### WHAT TO WORK ON
Reproduce every line in the material below that holds "שמפנה".

### THE RECORDS

>>

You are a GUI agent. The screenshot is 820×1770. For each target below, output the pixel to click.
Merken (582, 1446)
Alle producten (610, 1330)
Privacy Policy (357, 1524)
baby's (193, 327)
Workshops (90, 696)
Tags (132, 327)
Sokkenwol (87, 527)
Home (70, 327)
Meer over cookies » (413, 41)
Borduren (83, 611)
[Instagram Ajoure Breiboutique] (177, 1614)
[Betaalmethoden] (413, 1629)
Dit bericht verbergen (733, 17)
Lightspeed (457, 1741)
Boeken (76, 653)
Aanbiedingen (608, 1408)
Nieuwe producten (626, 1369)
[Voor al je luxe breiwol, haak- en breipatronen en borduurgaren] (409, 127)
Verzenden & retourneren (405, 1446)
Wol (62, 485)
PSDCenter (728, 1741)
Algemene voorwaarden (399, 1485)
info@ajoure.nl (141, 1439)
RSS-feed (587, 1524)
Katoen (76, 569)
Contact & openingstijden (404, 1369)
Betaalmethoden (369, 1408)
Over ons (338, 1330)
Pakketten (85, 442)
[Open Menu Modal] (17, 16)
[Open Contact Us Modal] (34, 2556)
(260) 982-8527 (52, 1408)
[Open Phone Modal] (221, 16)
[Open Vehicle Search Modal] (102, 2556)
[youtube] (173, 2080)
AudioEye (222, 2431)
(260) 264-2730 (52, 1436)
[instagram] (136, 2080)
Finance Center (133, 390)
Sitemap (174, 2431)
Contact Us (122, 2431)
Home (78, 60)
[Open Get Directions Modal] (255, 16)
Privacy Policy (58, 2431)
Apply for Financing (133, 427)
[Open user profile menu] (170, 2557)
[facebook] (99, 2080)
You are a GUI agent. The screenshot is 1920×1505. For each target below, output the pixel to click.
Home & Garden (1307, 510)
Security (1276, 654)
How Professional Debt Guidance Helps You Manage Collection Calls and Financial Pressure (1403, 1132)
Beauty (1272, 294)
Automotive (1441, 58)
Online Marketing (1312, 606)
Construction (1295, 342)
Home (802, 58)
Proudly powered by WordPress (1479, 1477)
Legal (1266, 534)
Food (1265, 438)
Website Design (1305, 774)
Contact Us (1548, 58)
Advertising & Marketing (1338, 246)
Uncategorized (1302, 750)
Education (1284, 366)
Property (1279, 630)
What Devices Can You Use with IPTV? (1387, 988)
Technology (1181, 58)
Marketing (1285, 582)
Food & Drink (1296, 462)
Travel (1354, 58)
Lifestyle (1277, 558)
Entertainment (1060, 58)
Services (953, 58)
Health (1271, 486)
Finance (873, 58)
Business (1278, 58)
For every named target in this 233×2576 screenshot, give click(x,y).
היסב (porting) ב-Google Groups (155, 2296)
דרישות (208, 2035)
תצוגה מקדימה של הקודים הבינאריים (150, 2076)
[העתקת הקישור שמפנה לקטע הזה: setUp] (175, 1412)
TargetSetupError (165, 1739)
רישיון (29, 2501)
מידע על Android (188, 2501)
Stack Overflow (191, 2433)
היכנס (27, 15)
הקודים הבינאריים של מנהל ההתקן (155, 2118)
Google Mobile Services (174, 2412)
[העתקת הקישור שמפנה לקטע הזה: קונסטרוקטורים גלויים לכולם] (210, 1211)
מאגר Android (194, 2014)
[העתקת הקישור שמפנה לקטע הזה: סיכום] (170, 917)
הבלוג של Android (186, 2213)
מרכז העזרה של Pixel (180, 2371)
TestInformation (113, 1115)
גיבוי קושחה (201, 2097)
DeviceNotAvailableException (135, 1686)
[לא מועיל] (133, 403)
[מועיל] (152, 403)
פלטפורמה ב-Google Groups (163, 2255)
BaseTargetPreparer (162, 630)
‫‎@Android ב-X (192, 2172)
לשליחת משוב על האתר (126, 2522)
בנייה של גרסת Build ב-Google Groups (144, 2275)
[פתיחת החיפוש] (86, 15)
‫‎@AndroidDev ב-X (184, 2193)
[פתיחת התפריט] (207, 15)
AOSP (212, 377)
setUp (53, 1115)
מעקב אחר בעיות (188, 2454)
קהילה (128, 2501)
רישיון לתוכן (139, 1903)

<<

### RESPONSE BELOW
[העתקת הקישור שמפנה לקטע הזה: setUp] (175, 1412)
[העתקת הקישור שמפנה לקטע הזה: קונסטרוקטורים גלויים לכולם] (210, 1211)
[העתקת הקישור שמפנה לקטע הזה: סיכום] (170, 917)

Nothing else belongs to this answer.